Record set ->
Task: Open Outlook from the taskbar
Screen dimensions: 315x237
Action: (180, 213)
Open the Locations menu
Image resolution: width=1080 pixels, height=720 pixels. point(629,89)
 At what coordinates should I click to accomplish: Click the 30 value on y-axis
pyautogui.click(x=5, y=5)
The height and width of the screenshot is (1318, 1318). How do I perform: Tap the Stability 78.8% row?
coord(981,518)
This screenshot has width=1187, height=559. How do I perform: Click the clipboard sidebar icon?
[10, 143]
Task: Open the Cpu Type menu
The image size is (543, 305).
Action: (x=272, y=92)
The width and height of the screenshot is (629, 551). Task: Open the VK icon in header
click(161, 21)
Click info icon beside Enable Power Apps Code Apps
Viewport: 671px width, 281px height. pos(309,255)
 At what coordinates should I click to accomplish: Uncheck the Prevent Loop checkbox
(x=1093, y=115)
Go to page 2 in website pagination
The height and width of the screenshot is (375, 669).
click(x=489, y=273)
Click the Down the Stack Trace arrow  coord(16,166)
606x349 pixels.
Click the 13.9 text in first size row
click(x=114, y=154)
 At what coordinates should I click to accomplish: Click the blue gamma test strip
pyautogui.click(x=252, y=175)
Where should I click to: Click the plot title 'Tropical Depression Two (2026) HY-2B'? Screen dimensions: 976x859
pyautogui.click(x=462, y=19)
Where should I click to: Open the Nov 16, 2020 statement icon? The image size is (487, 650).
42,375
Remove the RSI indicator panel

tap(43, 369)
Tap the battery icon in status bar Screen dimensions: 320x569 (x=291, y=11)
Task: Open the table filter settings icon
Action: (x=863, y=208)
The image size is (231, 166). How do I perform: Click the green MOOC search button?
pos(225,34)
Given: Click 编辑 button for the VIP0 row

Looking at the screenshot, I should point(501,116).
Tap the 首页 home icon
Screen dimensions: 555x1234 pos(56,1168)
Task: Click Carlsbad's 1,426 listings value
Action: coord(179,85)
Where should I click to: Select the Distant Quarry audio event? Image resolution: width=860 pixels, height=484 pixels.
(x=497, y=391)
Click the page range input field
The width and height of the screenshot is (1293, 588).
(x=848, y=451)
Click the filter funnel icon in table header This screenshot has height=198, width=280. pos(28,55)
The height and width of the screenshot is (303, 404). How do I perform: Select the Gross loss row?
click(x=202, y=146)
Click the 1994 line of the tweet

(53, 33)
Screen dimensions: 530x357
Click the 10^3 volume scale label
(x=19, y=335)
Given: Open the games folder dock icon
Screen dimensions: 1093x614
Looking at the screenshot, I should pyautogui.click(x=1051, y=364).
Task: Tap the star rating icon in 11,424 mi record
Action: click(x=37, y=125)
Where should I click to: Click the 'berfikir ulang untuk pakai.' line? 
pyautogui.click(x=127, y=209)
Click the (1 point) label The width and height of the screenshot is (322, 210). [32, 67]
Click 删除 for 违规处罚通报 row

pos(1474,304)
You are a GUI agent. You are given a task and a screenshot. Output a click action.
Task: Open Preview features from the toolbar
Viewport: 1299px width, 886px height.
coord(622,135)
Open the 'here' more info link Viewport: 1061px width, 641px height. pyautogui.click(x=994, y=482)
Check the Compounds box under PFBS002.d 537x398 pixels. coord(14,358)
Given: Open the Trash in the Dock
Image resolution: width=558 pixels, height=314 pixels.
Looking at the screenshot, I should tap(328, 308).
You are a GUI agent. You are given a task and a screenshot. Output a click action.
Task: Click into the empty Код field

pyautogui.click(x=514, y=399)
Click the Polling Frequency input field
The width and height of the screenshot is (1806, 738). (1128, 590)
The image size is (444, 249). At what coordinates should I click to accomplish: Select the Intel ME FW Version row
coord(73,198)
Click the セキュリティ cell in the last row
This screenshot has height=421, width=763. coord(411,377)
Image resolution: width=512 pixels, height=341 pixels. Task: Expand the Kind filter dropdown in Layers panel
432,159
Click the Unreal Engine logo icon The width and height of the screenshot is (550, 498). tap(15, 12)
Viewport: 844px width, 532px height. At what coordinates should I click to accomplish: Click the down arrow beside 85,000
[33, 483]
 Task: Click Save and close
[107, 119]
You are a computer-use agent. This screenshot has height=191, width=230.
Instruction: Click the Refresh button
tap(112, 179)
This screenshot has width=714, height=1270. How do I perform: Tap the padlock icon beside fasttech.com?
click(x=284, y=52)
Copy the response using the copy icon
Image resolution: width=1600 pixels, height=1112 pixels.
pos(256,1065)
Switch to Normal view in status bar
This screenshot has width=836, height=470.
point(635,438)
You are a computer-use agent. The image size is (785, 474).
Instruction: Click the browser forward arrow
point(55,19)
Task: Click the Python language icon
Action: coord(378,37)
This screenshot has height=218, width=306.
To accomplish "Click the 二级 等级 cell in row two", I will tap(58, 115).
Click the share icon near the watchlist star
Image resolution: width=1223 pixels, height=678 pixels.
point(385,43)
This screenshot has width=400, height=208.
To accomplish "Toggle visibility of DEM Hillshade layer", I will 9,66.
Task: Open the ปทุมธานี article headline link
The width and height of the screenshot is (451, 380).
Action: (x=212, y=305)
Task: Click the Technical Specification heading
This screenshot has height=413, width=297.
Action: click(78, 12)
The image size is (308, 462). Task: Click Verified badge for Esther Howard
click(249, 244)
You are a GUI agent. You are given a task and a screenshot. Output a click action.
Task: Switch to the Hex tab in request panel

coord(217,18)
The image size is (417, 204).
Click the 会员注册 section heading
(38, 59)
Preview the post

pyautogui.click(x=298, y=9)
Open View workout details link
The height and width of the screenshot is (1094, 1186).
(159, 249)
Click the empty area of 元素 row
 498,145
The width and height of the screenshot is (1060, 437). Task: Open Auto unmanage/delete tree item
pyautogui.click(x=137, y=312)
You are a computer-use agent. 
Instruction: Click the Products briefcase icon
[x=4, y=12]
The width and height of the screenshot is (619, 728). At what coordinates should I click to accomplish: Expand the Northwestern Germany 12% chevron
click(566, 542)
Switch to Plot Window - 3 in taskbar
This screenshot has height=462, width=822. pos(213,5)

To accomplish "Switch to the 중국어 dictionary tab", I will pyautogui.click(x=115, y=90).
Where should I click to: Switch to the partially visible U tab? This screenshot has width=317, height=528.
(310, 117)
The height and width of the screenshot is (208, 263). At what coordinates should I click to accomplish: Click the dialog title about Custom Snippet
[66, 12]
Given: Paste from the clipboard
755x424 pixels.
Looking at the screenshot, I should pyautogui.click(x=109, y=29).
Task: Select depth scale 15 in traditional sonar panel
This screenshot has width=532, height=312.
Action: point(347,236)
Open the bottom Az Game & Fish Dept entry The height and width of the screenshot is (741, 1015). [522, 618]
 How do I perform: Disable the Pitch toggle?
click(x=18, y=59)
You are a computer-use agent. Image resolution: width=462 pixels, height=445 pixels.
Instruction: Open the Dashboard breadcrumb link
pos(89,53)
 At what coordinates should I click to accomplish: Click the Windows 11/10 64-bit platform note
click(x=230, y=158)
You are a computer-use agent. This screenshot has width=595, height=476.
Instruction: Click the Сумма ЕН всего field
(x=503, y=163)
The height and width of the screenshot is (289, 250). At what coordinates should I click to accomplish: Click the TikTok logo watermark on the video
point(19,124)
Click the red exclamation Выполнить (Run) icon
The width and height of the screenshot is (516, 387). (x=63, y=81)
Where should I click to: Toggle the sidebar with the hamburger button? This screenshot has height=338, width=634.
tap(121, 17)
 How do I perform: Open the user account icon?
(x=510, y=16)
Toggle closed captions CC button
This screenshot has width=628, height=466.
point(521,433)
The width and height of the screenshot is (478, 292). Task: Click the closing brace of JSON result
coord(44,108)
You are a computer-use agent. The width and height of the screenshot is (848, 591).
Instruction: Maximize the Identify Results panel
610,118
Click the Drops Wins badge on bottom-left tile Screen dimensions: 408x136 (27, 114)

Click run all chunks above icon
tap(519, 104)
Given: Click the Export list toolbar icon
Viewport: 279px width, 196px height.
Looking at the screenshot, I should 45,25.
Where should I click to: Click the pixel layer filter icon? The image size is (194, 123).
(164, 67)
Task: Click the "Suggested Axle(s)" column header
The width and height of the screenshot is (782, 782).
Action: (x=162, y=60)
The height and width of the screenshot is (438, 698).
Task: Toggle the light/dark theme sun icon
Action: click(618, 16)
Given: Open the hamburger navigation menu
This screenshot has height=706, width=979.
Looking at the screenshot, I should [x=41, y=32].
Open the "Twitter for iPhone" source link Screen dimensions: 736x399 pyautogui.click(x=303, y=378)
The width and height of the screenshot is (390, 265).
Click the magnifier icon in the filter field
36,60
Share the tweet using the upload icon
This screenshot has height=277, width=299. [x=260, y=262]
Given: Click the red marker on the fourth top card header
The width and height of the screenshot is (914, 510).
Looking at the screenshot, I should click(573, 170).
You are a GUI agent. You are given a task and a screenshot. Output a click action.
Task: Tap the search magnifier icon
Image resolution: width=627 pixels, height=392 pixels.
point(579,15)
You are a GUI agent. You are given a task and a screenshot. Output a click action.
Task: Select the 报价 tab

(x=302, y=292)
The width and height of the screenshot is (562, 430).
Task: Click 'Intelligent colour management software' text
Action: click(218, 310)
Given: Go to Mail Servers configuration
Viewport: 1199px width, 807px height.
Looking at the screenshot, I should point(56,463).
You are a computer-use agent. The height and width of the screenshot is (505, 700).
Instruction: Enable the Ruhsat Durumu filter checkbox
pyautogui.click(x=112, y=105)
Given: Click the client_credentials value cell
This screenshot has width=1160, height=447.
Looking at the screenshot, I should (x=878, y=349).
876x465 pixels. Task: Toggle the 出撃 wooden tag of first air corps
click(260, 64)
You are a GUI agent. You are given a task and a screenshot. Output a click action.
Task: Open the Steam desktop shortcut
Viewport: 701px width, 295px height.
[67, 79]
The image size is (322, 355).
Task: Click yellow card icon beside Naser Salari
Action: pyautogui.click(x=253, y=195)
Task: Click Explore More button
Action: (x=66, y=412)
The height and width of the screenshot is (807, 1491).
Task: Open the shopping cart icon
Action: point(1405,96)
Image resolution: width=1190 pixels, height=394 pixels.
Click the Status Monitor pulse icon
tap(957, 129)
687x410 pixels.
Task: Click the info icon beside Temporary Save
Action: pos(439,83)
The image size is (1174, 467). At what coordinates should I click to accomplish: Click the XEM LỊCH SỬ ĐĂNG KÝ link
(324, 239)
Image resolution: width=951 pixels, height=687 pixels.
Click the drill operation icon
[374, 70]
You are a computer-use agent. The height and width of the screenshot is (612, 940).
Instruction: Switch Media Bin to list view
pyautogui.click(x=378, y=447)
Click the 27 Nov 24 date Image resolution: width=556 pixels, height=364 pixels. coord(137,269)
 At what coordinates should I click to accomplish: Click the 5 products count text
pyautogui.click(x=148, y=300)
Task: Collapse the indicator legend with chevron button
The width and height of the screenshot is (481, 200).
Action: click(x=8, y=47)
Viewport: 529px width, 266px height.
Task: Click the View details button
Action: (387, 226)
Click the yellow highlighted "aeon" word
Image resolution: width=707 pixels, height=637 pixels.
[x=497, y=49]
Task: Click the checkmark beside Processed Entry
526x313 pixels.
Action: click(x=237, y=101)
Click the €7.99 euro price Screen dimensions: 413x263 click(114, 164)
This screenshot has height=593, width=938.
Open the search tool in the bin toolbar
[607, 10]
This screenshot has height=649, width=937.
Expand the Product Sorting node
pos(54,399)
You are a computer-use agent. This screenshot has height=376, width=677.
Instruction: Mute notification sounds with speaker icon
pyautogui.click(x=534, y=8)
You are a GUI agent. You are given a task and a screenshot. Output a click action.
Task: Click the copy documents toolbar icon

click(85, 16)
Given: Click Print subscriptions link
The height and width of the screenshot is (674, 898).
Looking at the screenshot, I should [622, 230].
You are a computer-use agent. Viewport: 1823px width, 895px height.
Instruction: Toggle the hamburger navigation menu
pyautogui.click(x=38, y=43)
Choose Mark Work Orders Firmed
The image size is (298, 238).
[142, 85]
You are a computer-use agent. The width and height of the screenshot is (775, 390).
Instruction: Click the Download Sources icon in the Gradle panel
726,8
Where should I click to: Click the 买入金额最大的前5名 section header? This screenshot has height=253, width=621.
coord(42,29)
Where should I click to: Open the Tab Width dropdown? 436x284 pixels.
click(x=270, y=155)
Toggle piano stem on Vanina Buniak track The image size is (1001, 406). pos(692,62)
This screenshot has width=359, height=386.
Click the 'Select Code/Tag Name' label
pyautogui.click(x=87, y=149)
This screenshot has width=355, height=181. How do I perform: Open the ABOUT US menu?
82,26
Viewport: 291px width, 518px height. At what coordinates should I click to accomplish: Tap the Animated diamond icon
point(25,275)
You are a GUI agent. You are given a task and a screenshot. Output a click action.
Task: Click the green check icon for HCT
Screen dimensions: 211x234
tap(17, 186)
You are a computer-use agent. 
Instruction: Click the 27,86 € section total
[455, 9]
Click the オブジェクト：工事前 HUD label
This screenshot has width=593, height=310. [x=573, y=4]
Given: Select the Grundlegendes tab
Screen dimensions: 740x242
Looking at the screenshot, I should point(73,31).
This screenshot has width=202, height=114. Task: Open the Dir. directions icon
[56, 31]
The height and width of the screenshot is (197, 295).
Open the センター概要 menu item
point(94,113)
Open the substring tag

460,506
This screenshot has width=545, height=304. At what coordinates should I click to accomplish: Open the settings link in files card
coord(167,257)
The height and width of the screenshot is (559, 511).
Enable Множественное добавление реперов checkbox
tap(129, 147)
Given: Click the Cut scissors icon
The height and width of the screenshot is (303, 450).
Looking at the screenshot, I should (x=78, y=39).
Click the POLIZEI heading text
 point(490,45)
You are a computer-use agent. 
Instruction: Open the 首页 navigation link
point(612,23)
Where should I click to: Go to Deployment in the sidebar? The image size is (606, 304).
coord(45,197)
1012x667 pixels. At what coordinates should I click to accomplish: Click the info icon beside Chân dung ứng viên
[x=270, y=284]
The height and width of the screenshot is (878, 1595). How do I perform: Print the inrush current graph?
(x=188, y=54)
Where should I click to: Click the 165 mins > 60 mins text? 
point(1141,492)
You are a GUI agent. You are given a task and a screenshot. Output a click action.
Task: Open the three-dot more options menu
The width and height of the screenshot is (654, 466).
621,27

Work request -> Search the data above for "bottom" and copy every line where it turns up.

Exercise output ->
Open the bottom Az Game & Fish Dept entry The height and width of the screenshot is (741, 1015). [522, 618]
Click the Drops Wins badge on bottom-left tile Screen dimensions: 408x136 (27, 114)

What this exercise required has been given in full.